"Ah! By my word! there is something singular about you..."
-Rochester to Jane Eyre

Friday, August 6, 2010

Batter On!

Tuesday night, I went to my very first Red Sox game. They were playing my home team, the Cleveland Indians. At first, there was a moment of nostalgia. Memories of Cleveland’s greatness in the 90s flashed before my eyes. They faced the Atlanta Braves in 1995. Lost. They faced the Seattle Mariners in 1997. Lost again. 15 years is a long time to make it to the World Series.

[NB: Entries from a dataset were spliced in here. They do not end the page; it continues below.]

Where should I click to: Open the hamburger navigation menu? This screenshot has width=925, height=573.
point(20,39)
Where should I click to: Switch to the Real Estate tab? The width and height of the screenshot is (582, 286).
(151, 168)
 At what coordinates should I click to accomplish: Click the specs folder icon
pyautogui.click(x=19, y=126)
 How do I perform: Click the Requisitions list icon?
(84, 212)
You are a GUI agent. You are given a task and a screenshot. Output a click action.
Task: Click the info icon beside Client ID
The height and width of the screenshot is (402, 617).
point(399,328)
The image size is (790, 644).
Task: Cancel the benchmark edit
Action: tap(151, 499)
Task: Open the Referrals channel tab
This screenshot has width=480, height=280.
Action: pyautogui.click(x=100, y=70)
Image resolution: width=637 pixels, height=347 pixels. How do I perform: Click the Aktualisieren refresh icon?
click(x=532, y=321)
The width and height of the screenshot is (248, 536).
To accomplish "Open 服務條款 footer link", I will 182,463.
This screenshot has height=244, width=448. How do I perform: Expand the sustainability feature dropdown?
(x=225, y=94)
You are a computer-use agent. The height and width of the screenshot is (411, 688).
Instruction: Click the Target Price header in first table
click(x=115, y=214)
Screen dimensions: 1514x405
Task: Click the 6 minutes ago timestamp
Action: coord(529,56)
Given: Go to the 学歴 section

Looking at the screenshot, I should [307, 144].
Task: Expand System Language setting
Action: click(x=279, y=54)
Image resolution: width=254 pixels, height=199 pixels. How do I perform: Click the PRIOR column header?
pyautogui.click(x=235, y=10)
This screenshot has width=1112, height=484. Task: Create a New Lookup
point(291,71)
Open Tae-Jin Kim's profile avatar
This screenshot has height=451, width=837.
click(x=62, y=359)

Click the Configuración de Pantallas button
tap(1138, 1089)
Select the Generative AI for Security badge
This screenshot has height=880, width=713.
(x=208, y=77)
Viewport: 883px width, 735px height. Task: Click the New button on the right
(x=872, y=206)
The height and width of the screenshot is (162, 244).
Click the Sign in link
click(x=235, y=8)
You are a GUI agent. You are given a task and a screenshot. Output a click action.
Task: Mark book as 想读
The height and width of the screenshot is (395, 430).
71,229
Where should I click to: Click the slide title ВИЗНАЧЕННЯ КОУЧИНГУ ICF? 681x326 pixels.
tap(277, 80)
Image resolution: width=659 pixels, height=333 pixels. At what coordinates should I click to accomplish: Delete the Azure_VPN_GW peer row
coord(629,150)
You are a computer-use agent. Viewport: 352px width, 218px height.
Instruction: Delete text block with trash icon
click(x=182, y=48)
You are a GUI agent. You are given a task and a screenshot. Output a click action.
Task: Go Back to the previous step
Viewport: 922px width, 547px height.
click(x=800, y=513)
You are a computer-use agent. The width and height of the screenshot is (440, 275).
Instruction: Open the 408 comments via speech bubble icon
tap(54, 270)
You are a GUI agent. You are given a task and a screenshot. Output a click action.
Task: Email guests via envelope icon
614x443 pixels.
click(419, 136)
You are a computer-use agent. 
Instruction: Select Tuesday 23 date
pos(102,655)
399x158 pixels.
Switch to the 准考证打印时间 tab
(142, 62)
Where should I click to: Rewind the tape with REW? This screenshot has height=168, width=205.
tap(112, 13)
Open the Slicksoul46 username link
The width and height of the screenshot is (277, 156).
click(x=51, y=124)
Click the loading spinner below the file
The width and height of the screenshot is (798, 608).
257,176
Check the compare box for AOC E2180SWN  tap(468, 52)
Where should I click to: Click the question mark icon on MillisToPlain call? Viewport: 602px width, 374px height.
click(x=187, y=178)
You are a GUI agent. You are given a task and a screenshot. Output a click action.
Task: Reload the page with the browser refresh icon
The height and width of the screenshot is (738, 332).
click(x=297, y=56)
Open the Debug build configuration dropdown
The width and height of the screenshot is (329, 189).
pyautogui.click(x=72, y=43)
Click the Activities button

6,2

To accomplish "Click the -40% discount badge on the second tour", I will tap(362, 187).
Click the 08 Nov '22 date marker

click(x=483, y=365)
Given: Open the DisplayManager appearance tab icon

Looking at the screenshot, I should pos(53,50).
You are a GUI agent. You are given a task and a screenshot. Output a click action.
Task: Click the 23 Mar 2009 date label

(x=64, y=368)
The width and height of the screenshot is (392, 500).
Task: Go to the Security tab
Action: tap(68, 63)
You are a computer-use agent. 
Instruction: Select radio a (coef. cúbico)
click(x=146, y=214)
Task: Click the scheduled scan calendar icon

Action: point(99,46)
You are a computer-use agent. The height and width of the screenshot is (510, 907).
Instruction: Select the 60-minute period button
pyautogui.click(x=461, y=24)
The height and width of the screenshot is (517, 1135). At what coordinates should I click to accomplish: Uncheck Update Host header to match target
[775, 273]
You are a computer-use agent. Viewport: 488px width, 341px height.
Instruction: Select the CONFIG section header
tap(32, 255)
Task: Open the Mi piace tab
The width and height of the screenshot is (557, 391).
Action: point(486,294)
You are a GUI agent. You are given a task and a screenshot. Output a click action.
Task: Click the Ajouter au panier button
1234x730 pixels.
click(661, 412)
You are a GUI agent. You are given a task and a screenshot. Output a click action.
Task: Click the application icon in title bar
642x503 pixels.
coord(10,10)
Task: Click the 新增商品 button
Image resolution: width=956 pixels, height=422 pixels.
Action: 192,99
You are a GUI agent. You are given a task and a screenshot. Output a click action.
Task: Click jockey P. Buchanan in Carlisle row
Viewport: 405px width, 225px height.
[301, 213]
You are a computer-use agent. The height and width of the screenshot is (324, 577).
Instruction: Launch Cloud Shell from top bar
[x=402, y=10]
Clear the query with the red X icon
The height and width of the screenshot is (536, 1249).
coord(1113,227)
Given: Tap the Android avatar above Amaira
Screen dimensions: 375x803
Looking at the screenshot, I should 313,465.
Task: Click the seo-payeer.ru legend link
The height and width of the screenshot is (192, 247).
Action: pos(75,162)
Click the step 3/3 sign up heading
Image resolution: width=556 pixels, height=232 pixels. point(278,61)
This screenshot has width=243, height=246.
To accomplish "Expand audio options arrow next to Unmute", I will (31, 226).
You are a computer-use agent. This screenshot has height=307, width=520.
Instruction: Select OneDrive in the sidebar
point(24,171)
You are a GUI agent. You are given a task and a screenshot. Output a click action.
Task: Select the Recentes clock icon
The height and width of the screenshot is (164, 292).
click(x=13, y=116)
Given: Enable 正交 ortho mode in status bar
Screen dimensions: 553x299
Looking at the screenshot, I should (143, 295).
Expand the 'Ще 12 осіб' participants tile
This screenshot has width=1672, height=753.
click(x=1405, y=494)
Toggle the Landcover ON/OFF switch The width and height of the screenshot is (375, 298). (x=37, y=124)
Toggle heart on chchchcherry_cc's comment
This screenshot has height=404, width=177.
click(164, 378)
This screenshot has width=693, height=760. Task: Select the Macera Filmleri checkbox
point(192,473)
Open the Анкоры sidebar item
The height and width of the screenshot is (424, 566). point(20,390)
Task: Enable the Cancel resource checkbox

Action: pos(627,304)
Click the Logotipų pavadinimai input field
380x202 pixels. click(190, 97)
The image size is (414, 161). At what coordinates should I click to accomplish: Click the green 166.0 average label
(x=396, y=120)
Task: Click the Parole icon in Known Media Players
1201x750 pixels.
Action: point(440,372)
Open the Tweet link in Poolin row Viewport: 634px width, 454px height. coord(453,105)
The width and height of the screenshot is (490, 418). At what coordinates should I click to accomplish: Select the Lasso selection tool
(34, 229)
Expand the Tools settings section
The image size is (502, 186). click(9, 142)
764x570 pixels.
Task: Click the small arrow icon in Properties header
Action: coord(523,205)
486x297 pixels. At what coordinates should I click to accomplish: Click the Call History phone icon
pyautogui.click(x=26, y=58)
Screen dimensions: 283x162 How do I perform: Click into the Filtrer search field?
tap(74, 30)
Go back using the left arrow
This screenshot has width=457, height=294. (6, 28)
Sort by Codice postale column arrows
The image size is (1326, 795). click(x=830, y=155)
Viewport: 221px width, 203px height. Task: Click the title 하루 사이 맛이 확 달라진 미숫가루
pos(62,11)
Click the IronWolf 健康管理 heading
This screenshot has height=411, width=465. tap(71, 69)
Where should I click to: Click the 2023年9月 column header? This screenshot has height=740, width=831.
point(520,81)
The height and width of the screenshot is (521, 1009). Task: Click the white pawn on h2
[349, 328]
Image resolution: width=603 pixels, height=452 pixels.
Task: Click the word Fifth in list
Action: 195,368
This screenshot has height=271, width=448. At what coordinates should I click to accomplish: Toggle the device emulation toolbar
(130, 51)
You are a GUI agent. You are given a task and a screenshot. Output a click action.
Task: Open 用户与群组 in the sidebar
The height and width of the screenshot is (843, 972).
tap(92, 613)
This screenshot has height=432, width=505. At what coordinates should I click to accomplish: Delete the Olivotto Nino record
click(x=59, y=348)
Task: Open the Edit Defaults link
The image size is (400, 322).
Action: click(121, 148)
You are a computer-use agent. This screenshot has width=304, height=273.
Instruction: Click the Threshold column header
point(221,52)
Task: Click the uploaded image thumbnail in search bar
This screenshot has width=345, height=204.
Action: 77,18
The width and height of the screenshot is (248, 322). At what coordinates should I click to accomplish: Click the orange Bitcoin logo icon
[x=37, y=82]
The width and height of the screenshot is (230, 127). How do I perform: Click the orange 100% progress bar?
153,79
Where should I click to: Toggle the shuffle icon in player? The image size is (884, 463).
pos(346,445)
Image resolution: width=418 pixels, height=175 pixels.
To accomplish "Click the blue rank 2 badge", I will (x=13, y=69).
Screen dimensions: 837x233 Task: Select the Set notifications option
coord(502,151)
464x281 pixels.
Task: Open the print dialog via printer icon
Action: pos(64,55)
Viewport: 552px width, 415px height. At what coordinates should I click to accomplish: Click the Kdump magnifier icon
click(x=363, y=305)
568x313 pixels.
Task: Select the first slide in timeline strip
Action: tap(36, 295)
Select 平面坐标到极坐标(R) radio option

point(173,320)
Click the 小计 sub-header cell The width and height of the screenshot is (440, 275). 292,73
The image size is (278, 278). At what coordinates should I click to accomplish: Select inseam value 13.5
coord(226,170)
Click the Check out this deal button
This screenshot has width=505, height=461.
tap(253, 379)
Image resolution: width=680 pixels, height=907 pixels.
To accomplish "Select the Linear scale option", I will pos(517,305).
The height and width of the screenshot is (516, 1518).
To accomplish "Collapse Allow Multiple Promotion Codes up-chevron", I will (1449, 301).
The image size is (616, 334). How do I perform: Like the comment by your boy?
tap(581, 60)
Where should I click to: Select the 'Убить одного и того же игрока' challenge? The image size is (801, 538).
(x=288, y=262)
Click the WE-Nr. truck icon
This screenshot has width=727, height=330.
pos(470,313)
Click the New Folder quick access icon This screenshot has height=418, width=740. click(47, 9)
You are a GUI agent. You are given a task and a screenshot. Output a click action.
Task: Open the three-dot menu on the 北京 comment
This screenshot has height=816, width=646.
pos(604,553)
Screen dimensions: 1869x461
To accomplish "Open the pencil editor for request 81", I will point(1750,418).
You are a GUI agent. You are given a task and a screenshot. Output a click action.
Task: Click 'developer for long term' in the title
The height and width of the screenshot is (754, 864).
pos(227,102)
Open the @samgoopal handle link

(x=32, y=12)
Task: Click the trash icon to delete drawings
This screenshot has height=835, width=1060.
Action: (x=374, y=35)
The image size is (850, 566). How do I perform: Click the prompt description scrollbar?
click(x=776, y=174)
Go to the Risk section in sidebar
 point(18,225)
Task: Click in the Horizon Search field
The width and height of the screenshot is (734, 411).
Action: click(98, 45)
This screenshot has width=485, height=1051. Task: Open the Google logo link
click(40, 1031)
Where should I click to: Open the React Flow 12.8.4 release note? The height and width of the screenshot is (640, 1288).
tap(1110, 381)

As I looked over the program guide, I tried to look for any familiar players’ names. I didn’t recognize a single one, except Grady Sizemore. I only know him because of his leaked camera phone pictures featuring him poising standing in front of a mirror, pecs ahoy with only a large white coffee mug to cover his bat. Apparently this year, Cleveland makes up the youngest players in major league baseball. Rookies, rookies everywhere, not a drop to spare!

I don’t remember much of what Jacob’s Field looks like (I was only 10 and I vaguely remember bringing a stack of X-Men comics to the game with me to pass the time), but memory aside, I don’t think it could hold a candle to Fenway. The name symbolizes tradition and greatness. And this is coming from someone who still doesn’t exactly understand when it’s a ball and when it’s a strike.

The whole experience was very ‘Woman of the Year’ with me in the role of Hepburn. Dazed and confused as I was, I still had a great time. Baseball, next to hockey or soccer, is one of the easiest games to follow. I still don’t know what the hell a third down or a fourth down is in terms of football.

My hat wasn’t nearly as big as Kate’s.

As nostalgic as I was to see the Indians, I had my Red Sox hat on. For me, it wasn’t as though I was betraying my home team. Rather, I was getting a new home team. Ya know, one that actually wins. And they did with a score of 3-1 against Cleveland.

Someone once told me that you can’t truly say you’re a true Bostonian until you’ve experienced Fenway. I may be a rookie, but at least I’m now in the game.